Standard theoretical investigations, based on routine static density functional theory (DFT) and time-dependent DFT (TD-DFT) calculations, are not up to the experimental challenges. Indeed, most of the time they focus on the structural and electronic properties of the electronic ground state and lowest singlet S1 and triplet T1 excited states with no account of spin–vibronic coupling effects and neglect the role of the upper electronic states.^25–32

Consequently, it is very difficult to rationalize the luminescent behavior and to extract realistic radiative vs. non-radiative decay rate constants, on the basis of the qualitative Kasha rules, within a series of complexes because these observables are controlled by a subtle change in electronic densities associated with small structural distortions themselves correlated with the metal/ligand/substituent/medium/temperature interplay. This has been illustrated for a class of cyclometalated and non-cyclometalated bidentate and tridentate Pt(II) complexes,^33–35 representative of a number of molecules synthesized for their luminescence properties over a wide range of energy.
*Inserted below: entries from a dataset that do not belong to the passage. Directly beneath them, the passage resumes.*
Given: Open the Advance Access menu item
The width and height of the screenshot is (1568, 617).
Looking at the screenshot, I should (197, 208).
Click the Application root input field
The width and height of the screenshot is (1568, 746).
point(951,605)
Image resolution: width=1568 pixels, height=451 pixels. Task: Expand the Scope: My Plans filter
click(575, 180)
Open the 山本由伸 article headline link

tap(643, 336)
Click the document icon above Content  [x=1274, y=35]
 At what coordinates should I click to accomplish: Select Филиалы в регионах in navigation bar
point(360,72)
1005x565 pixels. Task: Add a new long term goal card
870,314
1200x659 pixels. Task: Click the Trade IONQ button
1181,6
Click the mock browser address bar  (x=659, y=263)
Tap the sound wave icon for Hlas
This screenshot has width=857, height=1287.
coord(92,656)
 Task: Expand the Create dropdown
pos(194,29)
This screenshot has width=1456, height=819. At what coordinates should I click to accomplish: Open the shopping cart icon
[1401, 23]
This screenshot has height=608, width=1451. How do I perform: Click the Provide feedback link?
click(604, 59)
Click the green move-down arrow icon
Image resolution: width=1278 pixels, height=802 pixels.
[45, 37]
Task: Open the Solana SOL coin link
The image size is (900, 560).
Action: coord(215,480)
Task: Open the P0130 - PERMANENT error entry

It has been shown that the presence of metal-centered (MC) states, easily stabilized by out-of-plane distortion in the non-cyclometalated compounds, is responsible for their poor luminescence, whereas the effectiveness of luminescence is optimized in the axially cyclometalated complex (Scheme 1) by efficient population of the low-lying T1 and T2 CT states and destabilization of the nearly degenerate T3 and T4 MC states.³³

Scheme 1 DFT-optimized structure of [Pt(dpybMe)Cl] (dpyb = 2,6-di-(2-pyridyl)benzene) 1 (hydrogen atoms have been omitted for the sake of clarity).

Moreover, even though the TD-DFT absorption spectra reproduce qualitatively the main features of the experimental spectra for this ensemble of Pt(II) square planar complexes, a quantitative agreement is out of reach without including spin–orbit couplings (SOCs) and vibronic effects.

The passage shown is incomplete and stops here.